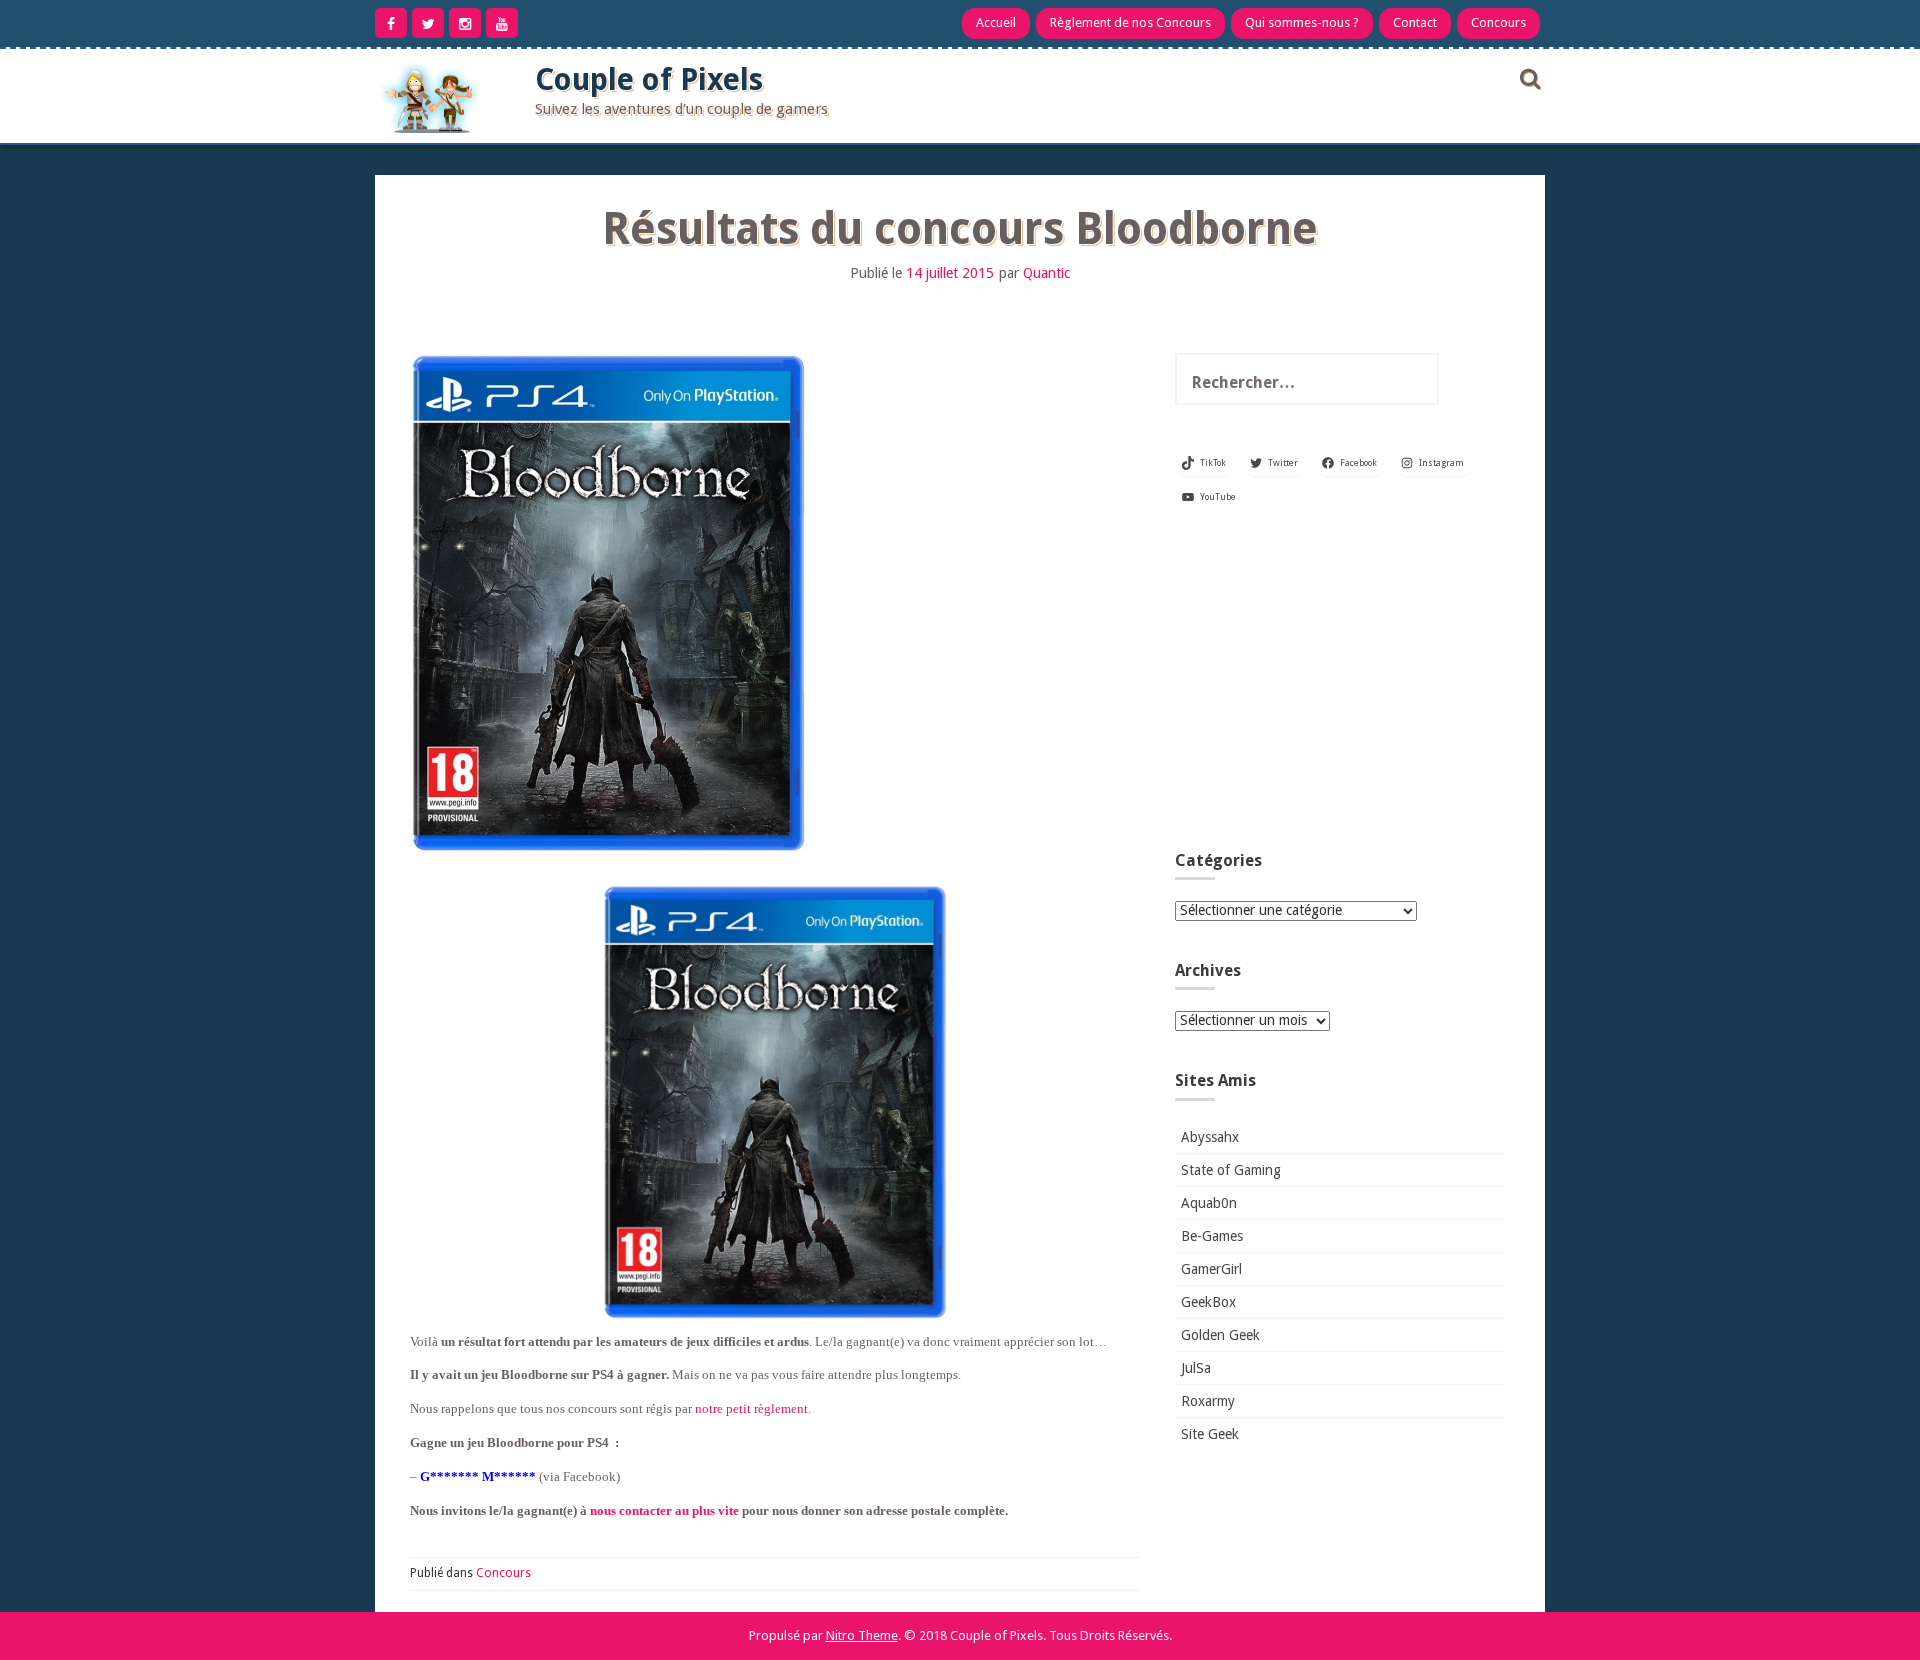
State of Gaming (1231, 1170)
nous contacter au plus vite (664, 1510)
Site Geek (1210, 1434)
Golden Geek (1220, 1335)
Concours (1498, 22)
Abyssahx (1210, 1137)
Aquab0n (1209, 1203)
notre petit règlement (751, 1408)
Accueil (996, 22)
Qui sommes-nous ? (1302, 22)
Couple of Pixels (649, 79)
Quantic (1046, 273)
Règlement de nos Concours (1130, 22)
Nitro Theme (862, 1635)
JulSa (1196, 1368)
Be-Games (1212, 1236)
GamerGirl (1211, 1269)
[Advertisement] (1340, 686)
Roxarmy (1208, 1401)
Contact (1415, 22)
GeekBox (1208, 1302)
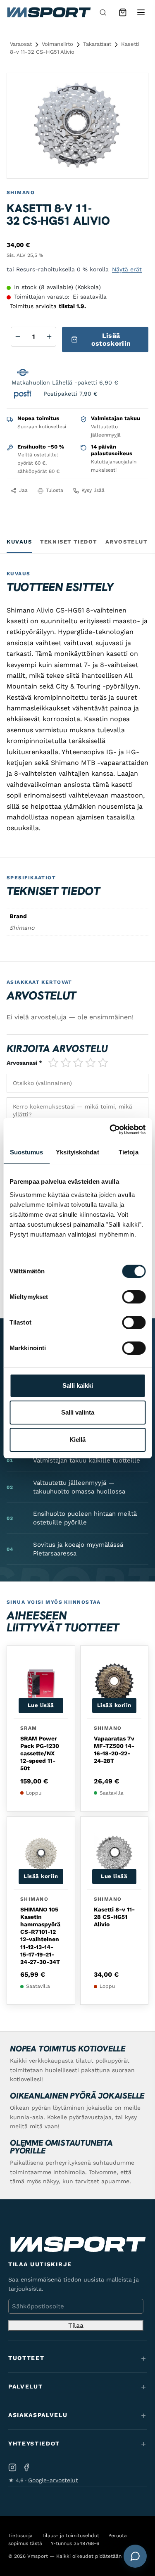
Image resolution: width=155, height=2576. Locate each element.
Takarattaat (97, 44)
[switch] (133, 1296)
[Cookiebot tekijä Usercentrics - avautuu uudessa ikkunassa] (110, 1129)
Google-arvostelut (53, 2480)
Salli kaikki (77, 1385)
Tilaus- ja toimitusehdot (70, 2535)
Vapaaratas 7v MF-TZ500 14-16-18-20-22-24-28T (114, 1749)
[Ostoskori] (122, 12)
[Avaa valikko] (141, 12)
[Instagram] (12, 2467)
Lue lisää (41, 1705)
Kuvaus (19, 542)
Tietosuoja (20, 2535)
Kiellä (77, 1439)
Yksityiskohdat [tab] (77, 1152)
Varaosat (21, 44)
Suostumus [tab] (26, 1152)
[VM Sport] (48, 12)
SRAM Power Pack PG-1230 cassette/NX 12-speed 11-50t (39, 1753)
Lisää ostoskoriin (111, 339)
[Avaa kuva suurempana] (134, 86)
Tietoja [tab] (128, 1152)
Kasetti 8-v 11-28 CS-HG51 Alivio (114, 1917)
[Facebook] (26, 2467)
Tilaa (75, 2325)
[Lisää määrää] (49, 336)
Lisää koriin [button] (114, 1705)
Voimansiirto (57, 44)
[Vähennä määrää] (17, 336)
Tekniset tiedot (68, 542)
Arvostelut (126, 542)
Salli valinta (77, 1412)
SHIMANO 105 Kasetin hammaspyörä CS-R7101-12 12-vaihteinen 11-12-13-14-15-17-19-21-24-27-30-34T (40, 1935)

● ● ● ● ●

> _Exercise_
Wherever the string "Concours" occurs in the entries, copy that whole line.

> _Solution below_
Concours (1498, 22)
Règlement de nos Concours (1130, 22)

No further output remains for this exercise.